**Instructions to follow:** All records are to be restated exactly, each line as it reads.
★ ★ ★ ★ ★
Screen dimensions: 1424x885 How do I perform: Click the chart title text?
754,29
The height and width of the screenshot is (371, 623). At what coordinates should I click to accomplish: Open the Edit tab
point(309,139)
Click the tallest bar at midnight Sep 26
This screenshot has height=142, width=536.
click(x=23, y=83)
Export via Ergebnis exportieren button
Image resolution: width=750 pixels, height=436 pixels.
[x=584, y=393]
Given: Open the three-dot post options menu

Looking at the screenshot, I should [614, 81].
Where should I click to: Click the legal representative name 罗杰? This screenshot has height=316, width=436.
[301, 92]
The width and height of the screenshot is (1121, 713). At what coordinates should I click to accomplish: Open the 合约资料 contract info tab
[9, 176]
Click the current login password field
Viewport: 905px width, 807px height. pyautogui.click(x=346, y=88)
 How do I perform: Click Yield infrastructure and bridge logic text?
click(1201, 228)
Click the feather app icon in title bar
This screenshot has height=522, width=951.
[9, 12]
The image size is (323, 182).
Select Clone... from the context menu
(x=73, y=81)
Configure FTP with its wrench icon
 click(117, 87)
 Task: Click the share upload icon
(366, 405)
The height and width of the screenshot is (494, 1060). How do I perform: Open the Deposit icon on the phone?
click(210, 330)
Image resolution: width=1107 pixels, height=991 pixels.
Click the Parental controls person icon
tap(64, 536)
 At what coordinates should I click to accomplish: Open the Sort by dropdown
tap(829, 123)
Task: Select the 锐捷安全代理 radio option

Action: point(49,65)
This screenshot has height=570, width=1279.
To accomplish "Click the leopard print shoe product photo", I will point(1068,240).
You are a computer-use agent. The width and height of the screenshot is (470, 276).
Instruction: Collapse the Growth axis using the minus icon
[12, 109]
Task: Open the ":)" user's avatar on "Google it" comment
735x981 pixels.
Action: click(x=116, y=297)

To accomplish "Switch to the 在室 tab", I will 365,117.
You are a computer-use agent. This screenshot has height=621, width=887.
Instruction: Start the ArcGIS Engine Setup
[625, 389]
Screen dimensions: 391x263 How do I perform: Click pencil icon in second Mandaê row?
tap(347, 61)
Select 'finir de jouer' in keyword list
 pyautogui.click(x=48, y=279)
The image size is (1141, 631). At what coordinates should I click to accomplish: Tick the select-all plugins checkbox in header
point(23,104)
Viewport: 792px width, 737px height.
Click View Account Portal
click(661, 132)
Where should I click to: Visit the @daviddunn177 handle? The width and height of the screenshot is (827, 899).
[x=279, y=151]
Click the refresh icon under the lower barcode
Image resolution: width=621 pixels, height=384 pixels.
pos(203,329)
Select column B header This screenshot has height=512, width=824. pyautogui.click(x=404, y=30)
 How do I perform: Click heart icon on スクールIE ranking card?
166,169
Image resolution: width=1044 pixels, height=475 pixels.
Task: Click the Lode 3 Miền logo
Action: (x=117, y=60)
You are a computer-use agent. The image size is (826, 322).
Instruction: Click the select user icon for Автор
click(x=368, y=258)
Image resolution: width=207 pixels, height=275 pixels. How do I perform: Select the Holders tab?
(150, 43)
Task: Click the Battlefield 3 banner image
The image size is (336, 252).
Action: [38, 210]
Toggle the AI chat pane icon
★ ★ ★ ★ ★
**Reply to the task:**
Screen dimensions: 1424x885 How do I perform: Click the chart title text?
754,29
The height and width of the screenshot is (371, 623). At what coordinates should I click to accomplish: Open the Edit tab
point(309,139)
Click the tallest bar at midnight Sep 26
This screenshot has height=142, width=536.
click(x=23, y=83)
Export via Ergebnis exportieren button
Image resolution: width=750 pixels, height=436 pixels.
[x=584, y=393]
Given: Open the three-dot post options menu

Looking at the screenshot, I should [614, 81].
Where should I click to: Click the legal representative name 罗杰? This screenshot has height=316, width=436.
[301, 92]
The width and height of the screenshot is (1121, 713). At what coordinates should I click to accomplish: Open the 合约资料 contract info tab
[9, 176]
Click the current login password field
Viewport: 905px width, 807px height. pyautogui.click(x=346, y=88)
 How do I perform: Click Yield infrastructure and bridge logic text?
click(1201, 228)
Click the feather app icon in title bar
This screenshot has height=522, width=951.
[9, 12]
The image size is (323, 182).
Select Clone... from the context menu
(x=73, y=81)
Configure FTP with its wrench icon
 click(117, 87)
 Task: Click the share upload icon
(366, 405)
The height and width of the screenshot is (494, 1060). How do I perform: Open the Deposit icon on the phone?
click(210, 330)
Image resolution: width=1107 pixels, height=991 pixels.
Click the Parental controls person icon
tap(64, 536)
 At what coordinates should I click to accomplish: Open the Sort by dropdown
tap(829, 123)
Task: Select the 锐捷安全代理 radio option

Action: point(49,65)
This screenshot has height=570, width=1279.
To accomplish "Click the leopard print shoe product photo", I will point(1068,240).
You are a computer-use agent. The width and height of the screenshot is (470, 276).
Instruction: Collapse the Growth axis using the minus icon
[12, 109]
Task: Open the ":)" user's avatar on "Google it" comment
735x981 pixels.
Action: click(x=116, y=297)

To accomplish "Switch to the 在室 tab", I will 365,117.
You are a computer-use agent. This screenshot has height=621, width=887.
Instruction: Start the ArcGIS Engine Setup
[625, 389]
Screen dimensions: 391x263 How do I perform: Click pencil icon in second Mandaê row?
tap(347, 61)
Select 'finir de jouer' in keyword list
 pyautogui.click(x=48, y=279)
The image size is (1141, 631). At what coordinates should I click to accomplish: Tick the select-all plugins checkbox in header
point(23,104)
Viewport: 792px width, 737px height.
Click View Account Portal
click(661, 132)
Where should I click to: Visit the @daviddunn177 handle? The width and height of the screenshot is (827, 899).
[x=279, y=151]
Click the refresh icon under the lower barcode
Image resolution: width=621 pixels, height=384 pixels.
pos(203,329)
Select column B header This screenshot has height=512, width=824. pyautogui.click(x=404, y=30)
 How do I perform: Click heart icon on スクールIE ranking card?
166,169
Image resolution: width=1044 pixels, height=475 pixels.
Task: Click the Lode 3 Miền logo
Action: (x=117, y=60)
You are a computer-use agent. The image size is (826, 322).
Instruction: Click the select user icon for Автор
click(x=368, y=258)
Image resolution: width=207 pixels, height=275 pixels. How do I perform: Select the Holders tab?
(150, 43)
Task: Click the Battlefield 3 banner image
The image size is (336, 252).
Action: [38, 210]
Toggle the AI chat pane icon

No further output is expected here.